For those who prefer to learn from the mistakes of others, here is the opposite of balance. Let’s listen to someone who lived a fully unbalanced life and what they learned.
Dustin Moskovitz worked with Mark Zuckerberg on Facebook when they were both Harvard students. Moskovitz followed Zuckerberg to Silicon Valley. Moskovitz said he believes that if he’d made more time for experiences outside Facebook - such as sleeping, eating well and exercising - he would have been a better leader.
Not only did the individuals above lead a long life, they were more creative. Their balance instigated higher entropy. Time spent doing everything except work gave them more input & more ideas. These individuals allowed widely varied ideas to bounce around their head - be it while hiking, sitting or napping. The enhanced chaos led to new, unique novel ideas just as enhanced chaos leads to High-entropy alloys.
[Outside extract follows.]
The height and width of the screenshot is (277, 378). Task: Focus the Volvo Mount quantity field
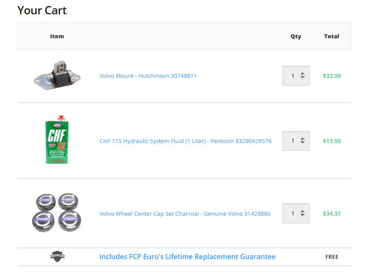(x=292, y=76)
Career is only one factor of life. It is merely one element on the periodic table of life.
Family, friends, love, community, etc are also present on the periodic table of life.
To go all in on one element you become soft, weak and ephemeral. That is why pure gold (24 carats) is rarely used in jewelry: it cannot survive much wear and tear.
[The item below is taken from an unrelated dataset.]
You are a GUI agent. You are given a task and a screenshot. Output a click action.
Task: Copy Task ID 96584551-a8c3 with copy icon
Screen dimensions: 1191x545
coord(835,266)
To go all in on two elements is exponentially better than one. You could go all in on career and dabble in health. That is the equivalent of becoming 18 carat gold, the most popular gold jewelers sell. 18 carat gold is ~75% gold mixed with other metals.
Go all in on five elements (family, friends, health, wealth & mental) and you become a high-entropy alloy. You’ll be stronger, live longer and allow compounding of ideas & experiences to create a truly magical life.
In other words, balance unlocks compounding in your life.
Start with balance. When you are younger with fewer obligations, choose balance. Make your health, relationships and self-improvement priorities. Make these priorities habitual.
Before I was married and had a kid it was easy. I ran and worked out. I studied self-improvement. I took time to write & think. I spent time with close friends and my now wife.
But as things change you have to adapt. I got married and had a kid. My child is a huge priority. Some things, like my guitar playing, has taken a hit but I would never trade all of the time I’ve spent with my daughter for anything else.
As my business has grown, I have to adapt again. With COVID and winter weather my running/working out has been pretty non-existent. I know I need to allocate more time to health. It’s time to hire more help with my business so I can rebalance.
Focus on balance. When balance is at the forefront of your mind it is easy to gauge and adapt to new situations. Figure out where you are now. Take a mental accounting on how you allocate your time each day. What is lacking? Can you offload things you don’t like doing to others?
Schedule time for family. Schedule time for your mental and physical self. More responsibilities necessitates more efficiency. Always adapt.
You will be one step closer to unlocking a long, long, long fulfilling life. Filled with a whole lot of love to share, health to spare and friends who care, cause that is really what matters.